While traditional fermentation uses sugars and yeast to make alcohol, LanzaTech uses anaerobic bacteria (originally found in rabbit droppings) to ferment waste emissions from industry and other sectors to make fuels and chemicals. With the first commercial gas fermentation facility coming online in China in early 2018, the advances our team has made in optimizing the bacteria, has enabled us to both demonstrate the production of a wide array of chemicals but also to scale up the production of a number of these including acetone and isopropanol (used to make solvents, resins and personal care products) to the pilot scale. We think of the bacteria as the software and the fermenter at the industrial site as the hardware. Today, LanzaTech provides the bacteria to make ethanol but, in the future, if you want to make something else, you can upgrade or switch out the bacteria. It’s like upgrading software. You can choose what you want depending on the market. All without having to invest in a new production facility or plan years ahead. This is a carbon smart future!

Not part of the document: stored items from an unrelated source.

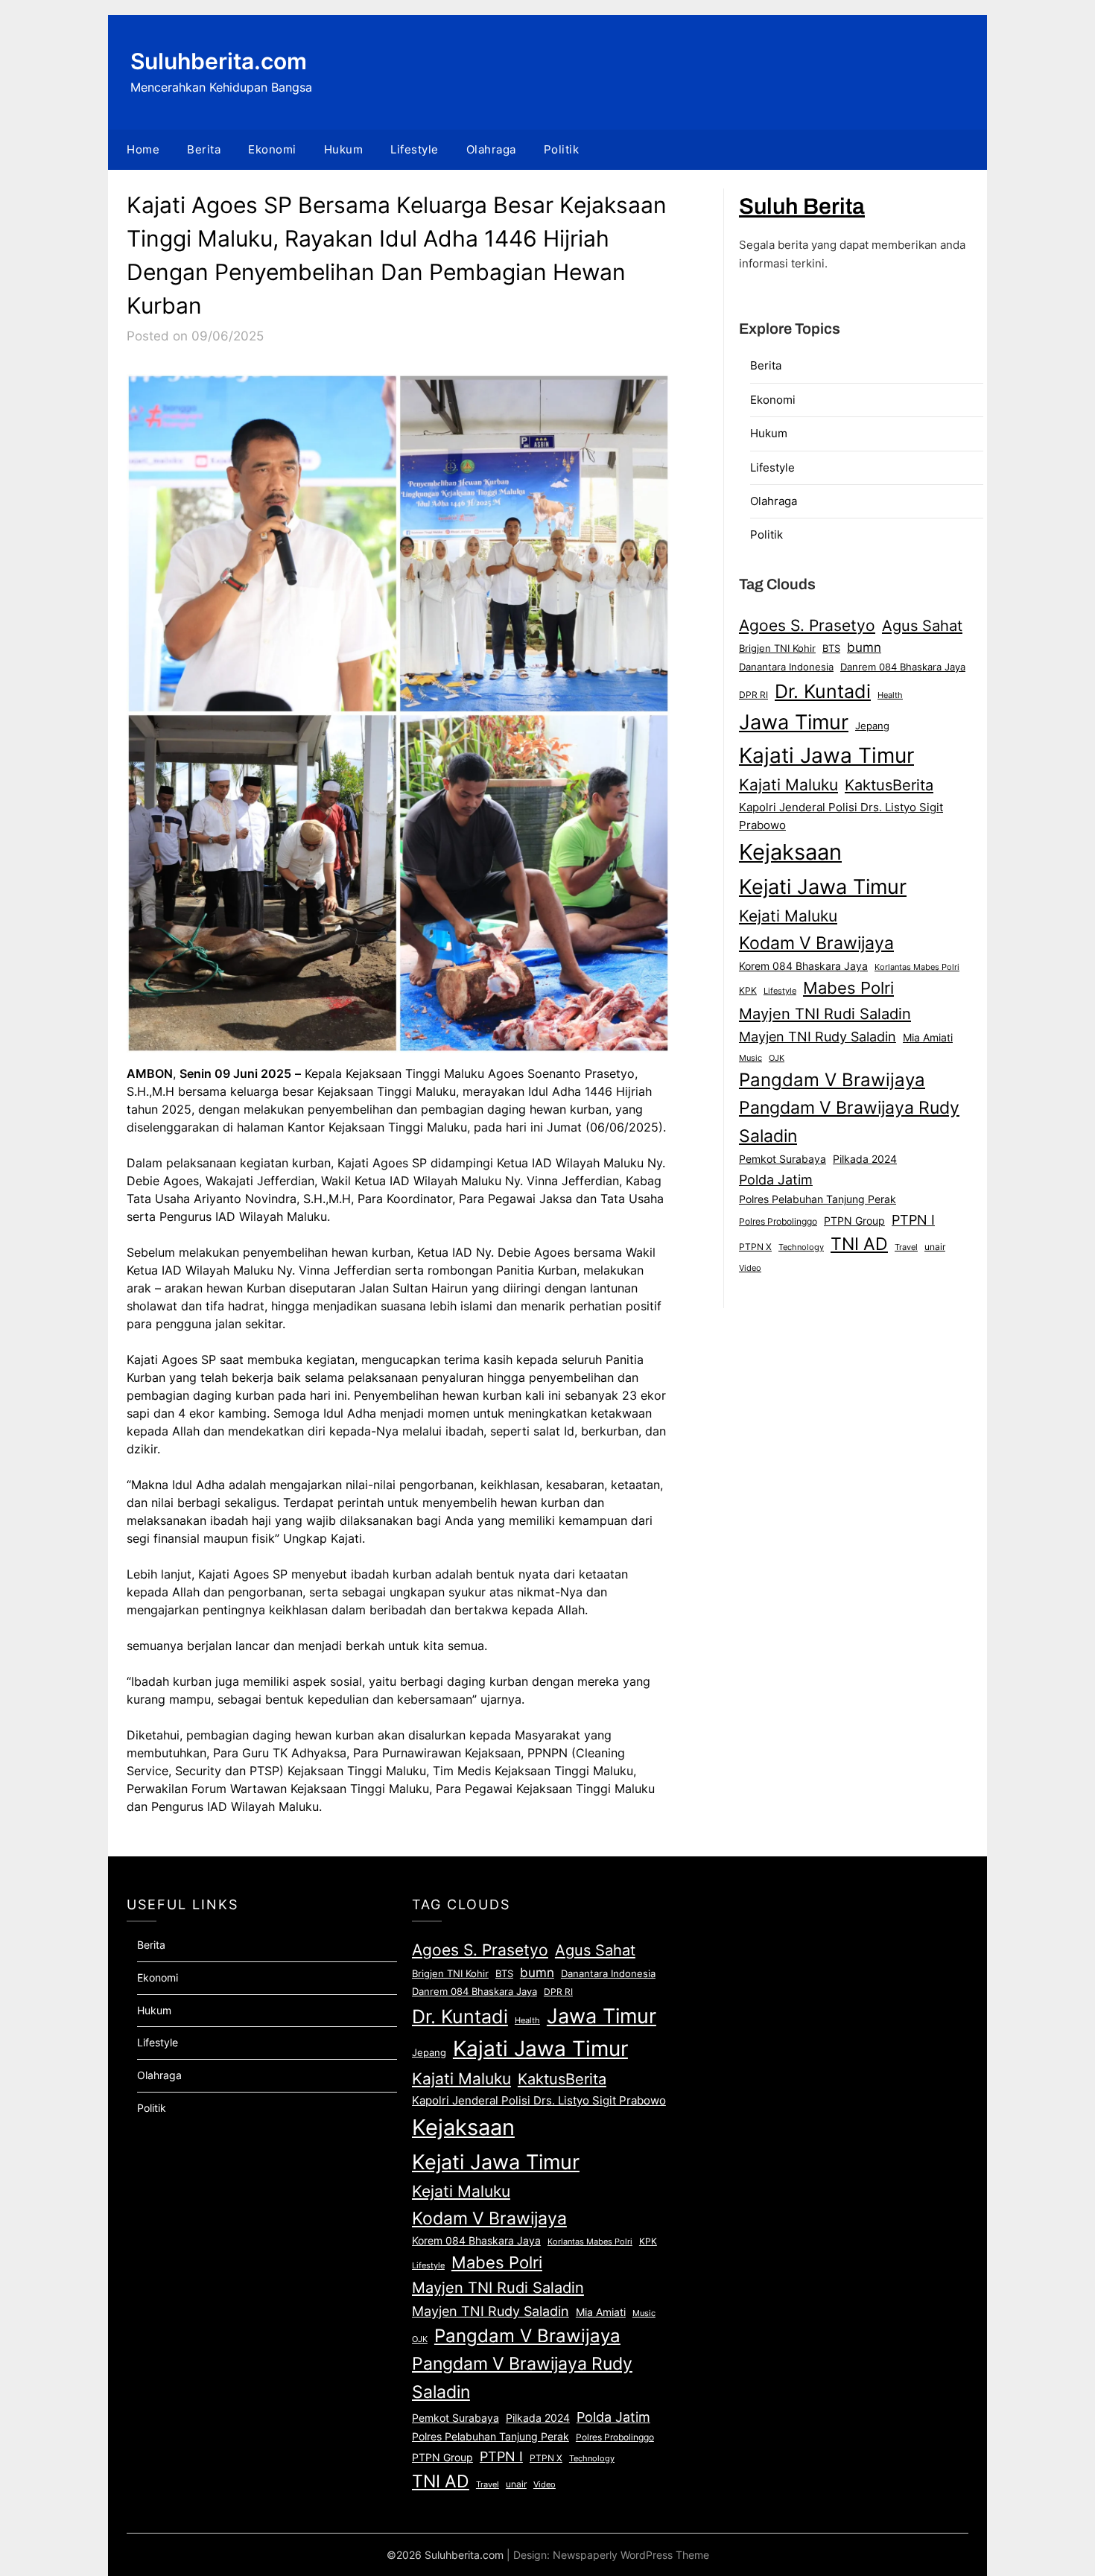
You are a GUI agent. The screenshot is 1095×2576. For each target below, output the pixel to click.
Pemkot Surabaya (782, 1158)
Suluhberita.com (218, 61)
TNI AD (859, 1244)
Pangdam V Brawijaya (832, 1080)
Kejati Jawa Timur (823, 886)
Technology (801, 1247)
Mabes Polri (848, 987)
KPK (748, 990)
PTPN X (755, 1246)
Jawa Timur (793, 722)
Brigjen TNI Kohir (777, 648)
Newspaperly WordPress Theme (631, 2554)
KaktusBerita (889, 785)
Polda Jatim (776, 1179)
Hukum (344, 149)
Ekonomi (272, 149)
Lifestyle (414, 149)
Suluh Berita (802, 206)
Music (750, 1058)
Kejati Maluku (788, 915)
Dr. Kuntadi (823, 691)
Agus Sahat (922, 625)
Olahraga (491, 149)
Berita (203, 149)
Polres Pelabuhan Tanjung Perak (817, 1199)
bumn (864, 647)
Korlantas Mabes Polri (917, 967)
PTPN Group (854, 1221)
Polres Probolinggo (778, 1221)
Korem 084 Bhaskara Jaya (803, 966)
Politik (562, 149)
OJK (776, 1058)
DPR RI (753, 694)
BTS (831, 648)
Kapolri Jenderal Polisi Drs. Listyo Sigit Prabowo (841, 816)
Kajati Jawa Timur (826, 755)
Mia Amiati (928, 1038)
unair (934, 1246)
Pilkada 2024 (865, 1159)
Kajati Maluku (788, 784)
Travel (906, 1247)
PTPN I (913, 1219)
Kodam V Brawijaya (816, 943)
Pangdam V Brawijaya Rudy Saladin (849, 1121)
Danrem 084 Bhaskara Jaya (902, 667)
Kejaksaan (790, 852)
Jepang (872, 726)
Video (750, 1268)
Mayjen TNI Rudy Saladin (817, 1036)
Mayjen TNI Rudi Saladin (825, 1013)
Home (143, 149)
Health (890, 695)
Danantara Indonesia (786, 667)
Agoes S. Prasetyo (807, 625)
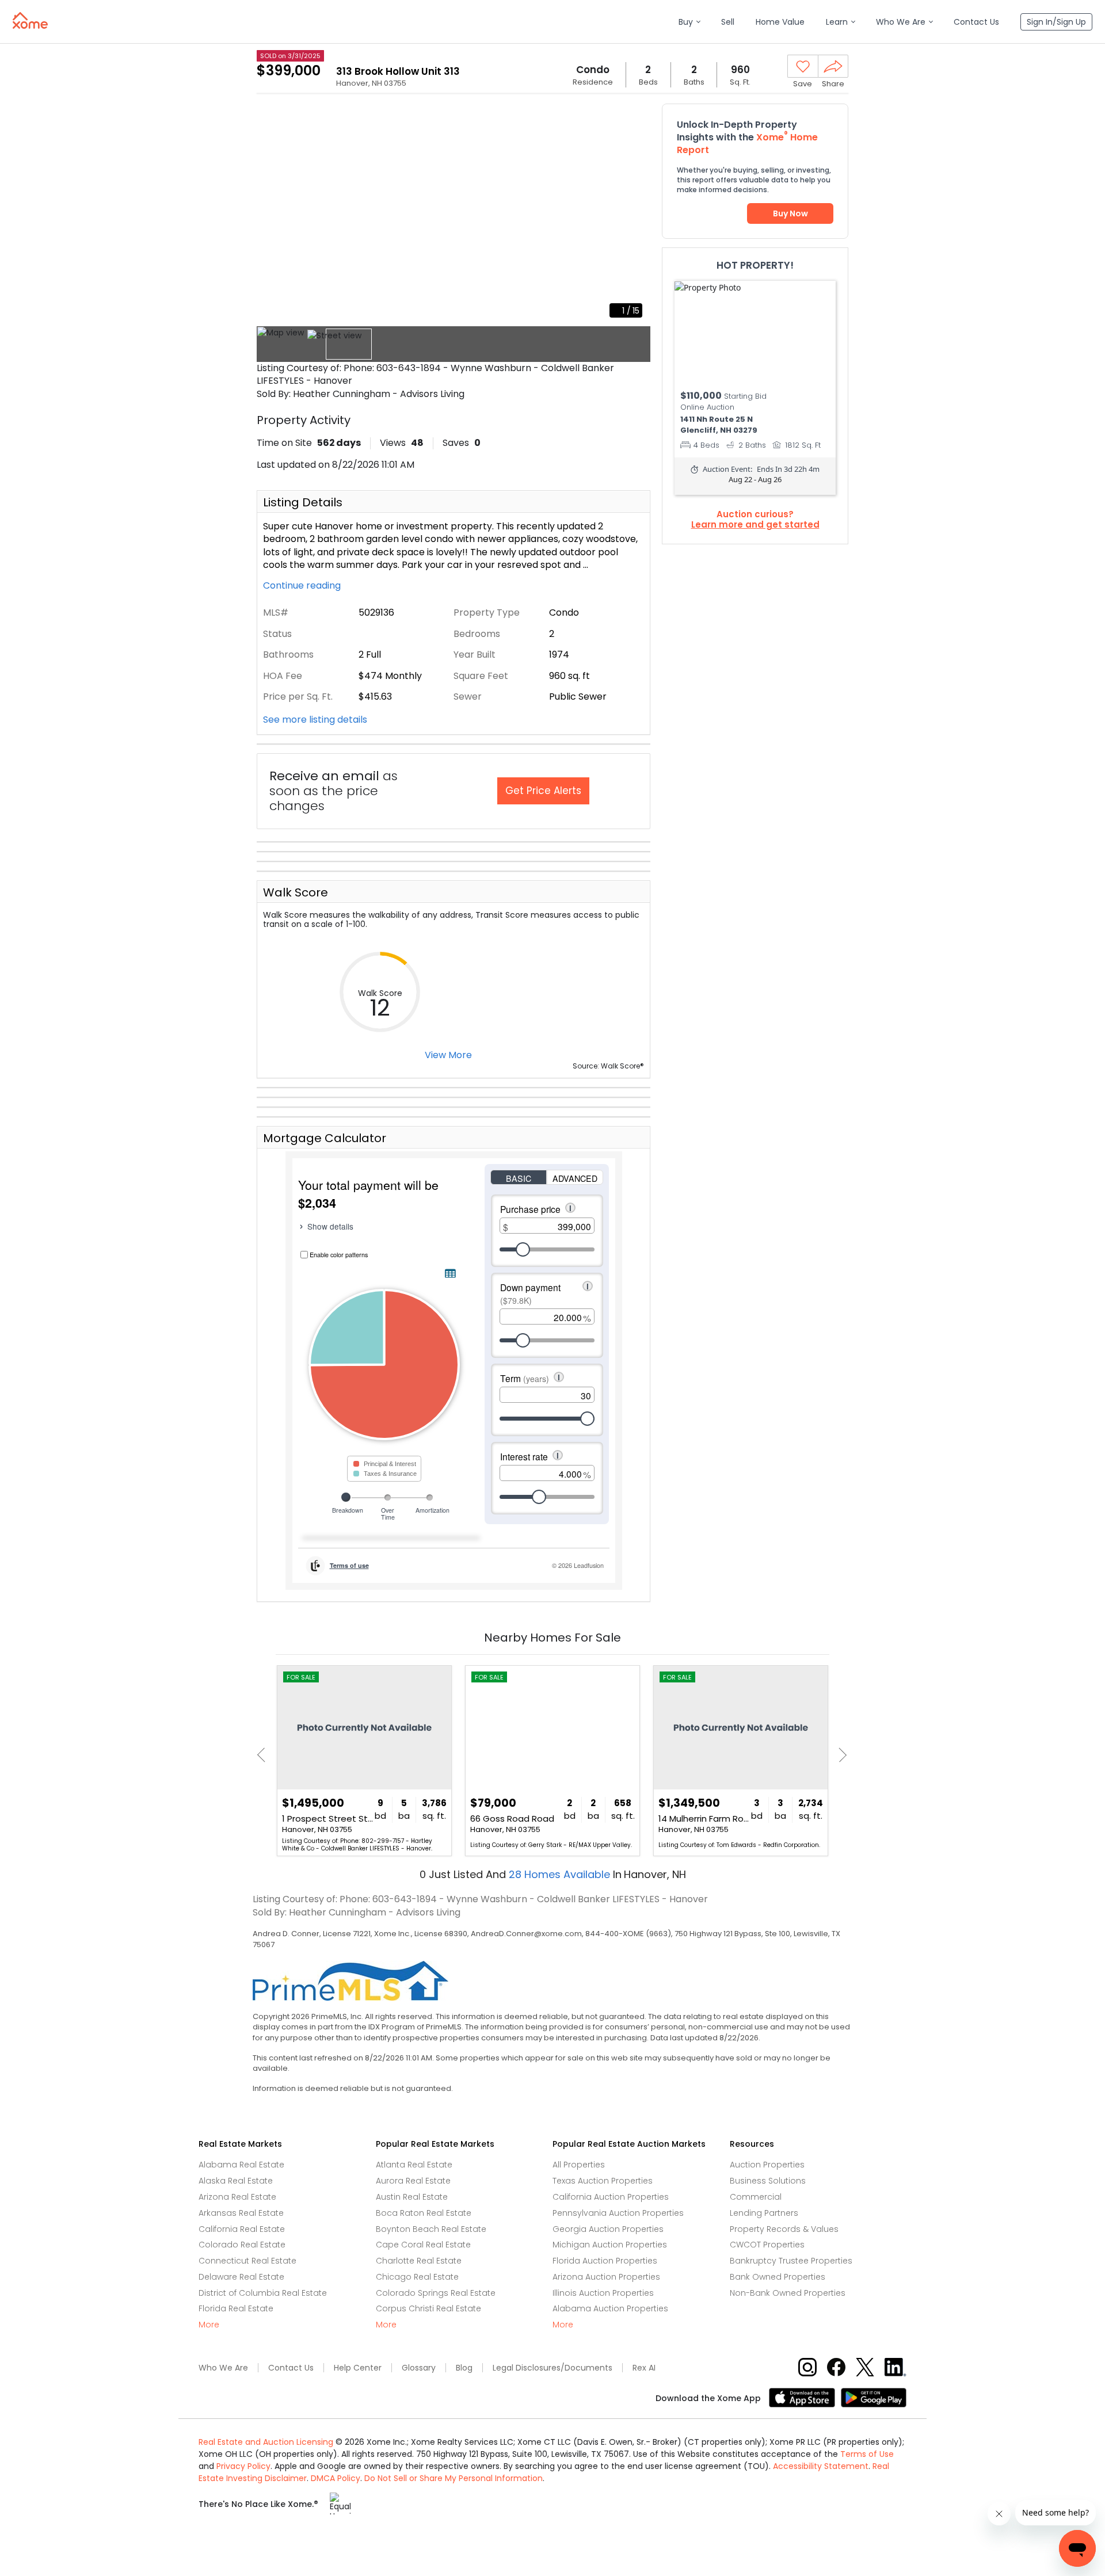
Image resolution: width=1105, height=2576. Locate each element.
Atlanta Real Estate (414, 2164)
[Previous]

LanzaTech has a partnership with ArcelorMittal to build the first plant in Europe to use the waste gases from steelmaking to produce ethanol on a commercial basis. You said this fuel generates 84% fewer greenhouse gas emissions than fossil fuels, and the plant will produce enough every year to run half a million cars. What is the state of the art of this partnership?
Our facility in Belgium with ArcelorMittal is currently being constructed and looks set to be operational in 2019.
What are your next goals?
Getting our first commercial facility running is a big goal for 2018! Our first commercial facility will be operating in China this year, showing the conversion of waste steel mill emissions to ethanol at commercial scale.
We also want to see a Carbon Smart Future take off. We see this concept beginning to resonate with end users, who see a future where there is a choice in where your carbon comes from. Much like selecting organic or fairtrade produce when shopping, you should be able to choose “carbon smart” products across the supply chain. An example would be in using recycled carbon to make not only ethanol, but converting this ethanol to ethylene for use in polyethylene applications for consumer goods. Our goal is that this becomes a consideration for procurement teams across the supply chain and that consumers start to question where their carbon comes from!